If your horse has ever had issues with his or her feet, the old adage, ‘no hoof, no horse’ could not ring truer.  When considering hoof health, multiple factors influence the state of your horse’s feet including nutrition, conformation, environment, use and overall management and care.

One of the keys to success of healthy feet is your farrier.  He or she plays a critical role in the maintenance and ongoing assessment, treatment and wellness of your horse.  When selecting a farrier to work with you and your horse, there is more than just price to consider.  Here are some questions to ask to learn more:

  1. What schooling or certification have they received?
  2. If new to the industry, have they completed an apprenticeship?  Is the Master known for doing good work?  Ask around your barn, veterinarian, tack or feed store to learn more.
  3. Have they worked with a veterinarian?  Are they willing to work with a veterinarian?
  4. Are they a member of a professional organization such as the American Farrier’s Association or the American Association of Professional Farriers?
  5. What do their current or former clients have to say about them?  Check references.
Rasping hind foot
Deb, my farrier, rasps Ferris’s left hind foot after a trim.

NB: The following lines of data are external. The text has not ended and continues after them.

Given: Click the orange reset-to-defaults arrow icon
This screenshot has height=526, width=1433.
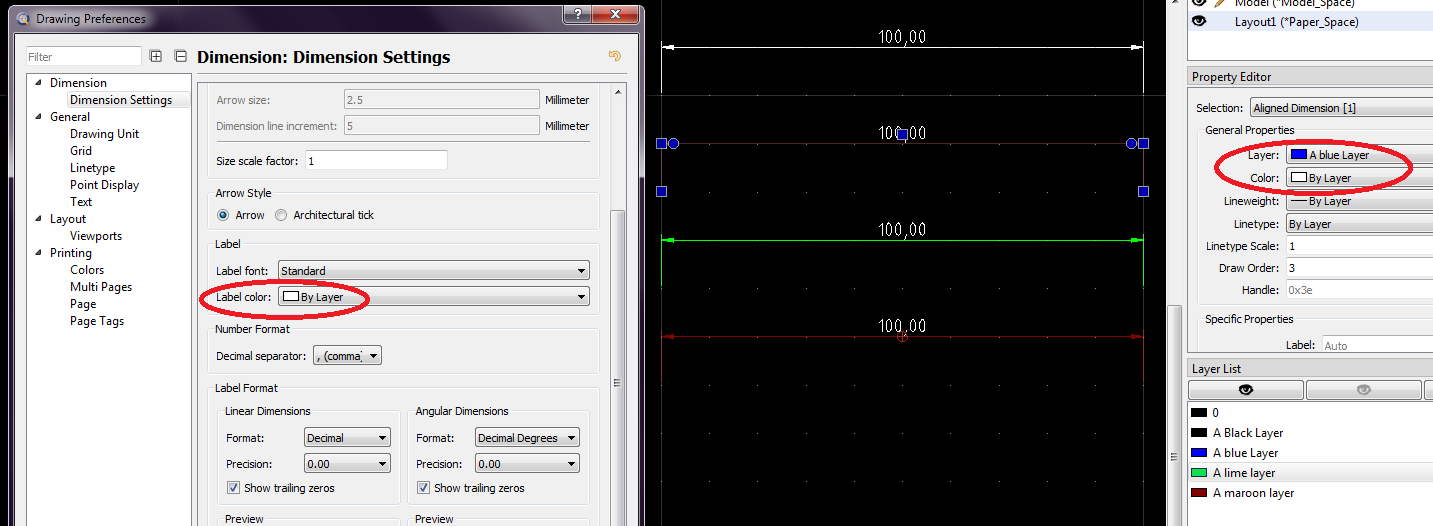Looking at the screenshot, I should tap(615, 57).
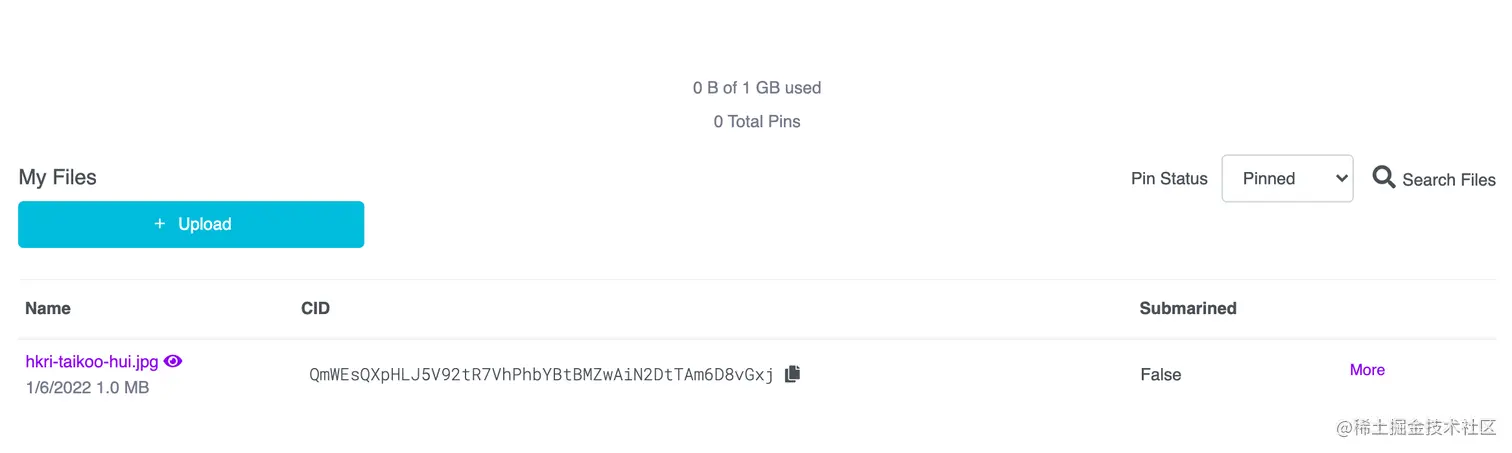Click the 0 B of 1 GB used text
Viewport: 1512px width, 453px height.
coord(757,88)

Consult with your farrier on the appropriate frequency for trimming.  For example, I live in a Northern climate, where hoof growth is slower in winter months and faster in summer months.  My farrier trims my horses every 4-5 weeks in the summer and 6-8 weeks in the winter.

The genetics of your horse have a significant impact on the management program.   Some horses are blessed with good heels, strong walls and naturally cupping soles.  Others may have issues with low slung heels, flares or misshapen soles.  Such feet may require more frequent or special trimming methods and in some cases, shoes may be required to maintain soundess.  Refer to your farrier and vetrinarian to determine if this solution is best for your horse.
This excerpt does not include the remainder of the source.